Data shown =>
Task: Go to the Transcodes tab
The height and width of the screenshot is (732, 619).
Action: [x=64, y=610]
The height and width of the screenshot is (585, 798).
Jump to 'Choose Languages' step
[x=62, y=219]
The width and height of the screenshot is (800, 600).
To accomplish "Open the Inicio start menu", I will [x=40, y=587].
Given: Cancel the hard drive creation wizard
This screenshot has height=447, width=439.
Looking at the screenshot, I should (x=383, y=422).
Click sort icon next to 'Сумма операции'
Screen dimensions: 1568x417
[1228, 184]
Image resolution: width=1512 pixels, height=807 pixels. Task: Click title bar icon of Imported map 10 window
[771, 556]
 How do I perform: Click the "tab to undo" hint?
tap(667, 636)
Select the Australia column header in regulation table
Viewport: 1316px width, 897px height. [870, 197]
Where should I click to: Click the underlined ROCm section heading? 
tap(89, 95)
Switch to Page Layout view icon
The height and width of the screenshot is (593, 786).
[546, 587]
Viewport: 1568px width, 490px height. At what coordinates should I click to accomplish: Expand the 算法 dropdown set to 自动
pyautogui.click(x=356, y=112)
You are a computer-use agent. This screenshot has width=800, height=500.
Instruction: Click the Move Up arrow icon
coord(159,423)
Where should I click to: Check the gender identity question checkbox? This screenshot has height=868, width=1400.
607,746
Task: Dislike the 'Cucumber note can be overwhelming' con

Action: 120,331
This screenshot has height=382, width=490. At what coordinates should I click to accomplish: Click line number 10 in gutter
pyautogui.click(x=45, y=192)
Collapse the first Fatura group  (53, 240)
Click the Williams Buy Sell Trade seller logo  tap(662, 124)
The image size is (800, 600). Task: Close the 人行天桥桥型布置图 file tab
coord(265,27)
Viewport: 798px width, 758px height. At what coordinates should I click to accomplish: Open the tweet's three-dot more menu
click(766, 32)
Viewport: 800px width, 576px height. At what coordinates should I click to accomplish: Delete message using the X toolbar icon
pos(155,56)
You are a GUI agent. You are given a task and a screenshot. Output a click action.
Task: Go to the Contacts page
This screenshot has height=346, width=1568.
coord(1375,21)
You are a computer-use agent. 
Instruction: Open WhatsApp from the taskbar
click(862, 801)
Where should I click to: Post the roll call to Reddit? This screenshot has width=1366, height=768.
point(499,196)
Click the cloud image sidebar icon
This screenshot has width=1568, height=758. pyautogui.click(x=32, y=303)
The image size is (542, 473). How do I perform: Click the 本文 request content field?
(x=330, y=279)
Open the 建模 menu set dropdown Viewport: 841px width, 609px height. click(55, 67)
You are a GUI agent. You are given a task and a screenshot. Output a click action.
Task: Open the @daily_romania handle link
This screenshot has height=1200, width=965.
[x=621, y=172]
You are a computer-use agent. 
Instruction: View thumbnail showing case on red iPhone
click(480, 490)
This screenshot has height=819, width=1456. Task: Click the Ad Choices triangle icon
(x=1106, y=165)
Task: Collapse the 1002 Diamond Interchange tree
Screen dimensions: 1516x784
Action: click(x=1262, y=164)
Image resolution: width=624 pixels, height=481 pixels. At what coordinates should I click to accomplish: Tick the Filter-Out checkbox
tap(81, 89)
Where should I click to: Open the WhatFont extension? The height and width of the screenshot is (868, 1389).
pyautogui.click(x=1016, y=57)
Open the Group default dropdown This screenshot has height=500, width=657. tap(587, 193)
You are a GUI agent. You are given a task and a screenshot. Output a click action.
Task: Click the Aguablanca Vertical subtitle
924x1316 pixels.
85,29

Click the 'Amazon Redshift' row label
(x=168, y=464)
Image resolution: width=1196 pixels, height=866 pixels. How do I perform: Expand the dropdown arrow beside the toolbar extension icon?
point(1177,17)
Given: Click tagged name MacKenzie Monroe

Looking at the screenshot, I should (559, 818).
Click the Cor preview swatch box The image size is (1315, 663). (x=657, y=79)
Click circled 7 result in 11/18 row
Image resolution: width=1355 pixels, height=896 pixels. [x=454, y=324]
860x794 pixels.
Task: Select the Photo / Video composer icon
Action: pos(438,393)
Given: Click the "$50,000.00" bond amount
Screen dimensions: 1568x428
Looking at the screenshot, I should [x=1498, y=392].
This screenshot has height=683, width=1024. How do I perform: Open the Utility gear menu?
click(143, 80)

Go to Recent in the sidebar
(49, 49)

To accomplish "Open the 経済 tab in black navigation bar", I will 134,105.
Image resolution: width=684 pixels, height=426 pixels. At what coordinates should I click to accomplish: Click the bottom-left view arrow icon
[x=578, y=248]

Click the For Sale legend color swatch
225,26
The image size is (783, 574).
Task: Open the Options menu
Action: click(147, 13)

What you should do => Write out all the entries once more, exactly.

Task answer =>
Task: Go to the Transcodes tab
The height and width of the screenshot is (732, 619).
Action: [x=64, y=610]
The height and width of the screenshot is (585, 798).
Jump to 'Choose Languages' step
[x=62, y=219]
The width and height of the screenshot is (800, 600).
To accomplish "Open the Inicio start menu", I will [x=40, y=587].
Given: Cancel the hard drive creation wizard
This screenshot has height=447, width=439.
Looking at the screenshot, I should (x=383, y=422).
Click sort icon next to 'Сумма операции'
Screen dimensions: 1568x417
[1228, 184]
Image resolution: width=1512 pixels, height=807 pixels. Task: Click title bar icon of Imported map 10 window
[771, 556]
 How do I perform: Click the "tab to undo" hint?
tap(667, 636)
Select the Australia column header in regulation table
Viewport: 1316px width, 897px height. [870, 197]
Where should I click to: Click the underlined ROCm section heading? 
tap(89, 95)
Switch to Page Layout view icon
The height and width of the screenshot is (593, 786).
[546, 587]
Viewport: 1568px width, 490px height. At what coordinates should I click to accomplish: Expand the 算法 dropdown set to 自动
pyautogui.click(x=356, y=112)
You are a computer-use agent. This screenshot has width=800, height=500.
Instruction: Click the Move Up arrow icon
coord(159,423)
Where should I click to: Check the gender identity question checkbox? This screenshot has height=868, width=1400.
607,746
Task: Dislike the 'Cucumber note can be overwhelming' con

Action: 120,331
This screenshot has height=382, width=490. At what coordinates should I click to accomplish: Click line number 10 in gutter
pyautogui.click(x=45, y=192)
Collapse the first Fatura group  (53, 240)
Click the Williams Buy Sell Trade seller logo  tap(662, 124)
The image size is (800, 600). Task: Close the 人行天桥桥型布置图 file tab
coord(265,27)
Viewport: 798px width, 758px height. At what coordinates should I click to accomplish: Open the tweet's three-dot more menu
click(766, 32)
Viewport: 800px width, 576px height. At what coordinates should I click to accomplish: Delete message using the X toolbar icon
pos(155,56)
You are a GUI agent. You are given a task and a screenshot. Output a click action.
Task: Go to the Contacts page
This screenshot has height=346, width=1568.
coord(1375,21)
You are a computer-use agent. 
Instruction: Open WhatsApp from the taskbar
click(862, 801)
Where should I click to: Post the roll call to Reddit? This screenshot has width=1366, height=768.
point(499,196)
Click the cloud image sidebar icon
This screenshot has width=1568, height=758. pyautogui.click(x=32, y=303)
The image size is (542, 473). How do I perform: Click the 本文 request content field?
(x=330, y=279)
Open the 建模 menu set dropdown Viewport: 841px width, 609px height. click(55, 67)
You are a GUI agent. You are given a task and a screenshot. Output a click action.
Task: Open the @daily_romania handle link
This screenshot has height=1200, width=965.
[x=621, y=172]
You are a computer-use agent. 
Instruction: View thumbnail showing case on red iPhone
click(480, 490)
This screenshot has height=819, width=1456. Task: Click the Ad Choices triangle icon
(x=1106, y=165)
Task: Collapse the 1002 Diamond Interchange tree
Screen dimensions: 1516x784
Action: click(x=1262, y=164)
Image resolution: width=624 pixels, height=481 pixels. At what coordinates should I click to accomplish: Tick the Filter-Out checkbox
tap(81, 89)
Where should I click to: Open the WhatFont extension? The height and width of the screenshot is (868, 1389).
pyautogui.click(x=1016, y=57)
Open the Group default dropdown This screenshot has height=500, width=657. tap(587, 193)
You are a GUI agent. You are given a task and a screenshot. Output a click action.
Task: Click the Aguablanca Vertical subtitle
924x1316 pixels.
85,29

Click the 'Amazon Redshift' row label
(x=168, y=464)
Image resolution: width=1196 pixels, height=866 pixels. How do I perform: Expand the dropdown arrow beside the toolbar extension icon?
point(1177,17)
Given: Click tagged name MacKenzie Monroe

Looking at the screenshot, I should (559, 818).
Click the Cor preview swatch box The image size is (1315, 663). (x=657, y=79)
Click circled 7 result in 11/18 row
Image resolution: width=1355 pixels, height=896 pixels. [x=454, y=324]
860x794 pixels.
Task: Select the Photo / Video composer icon
Action: pos(438,393)
Given: Click the "$50,000.00" bond amount
Screen dimensions: 1568x428
Looking at the screenshot, I should [x=1498, y=392].
This screenshot has height=683, width=1024. How do I perform: Open the Utility gear menu?
click(143, 80)

Go to Recent in the sidebar
(49, 49)

To accomplish "Open the 経済 tab in black navigation bar", I will 134,105.
Image resolution: width=684 pixels, height=426 pixels. At what coordinates should I click to accomplish: Click the bottom-left view arrow icon
[x=578, y=248]

Click the For Sale legend color swatch
225,26
The image size is (783, 574).
Task: Open the Options menu
Action: click(147, 13)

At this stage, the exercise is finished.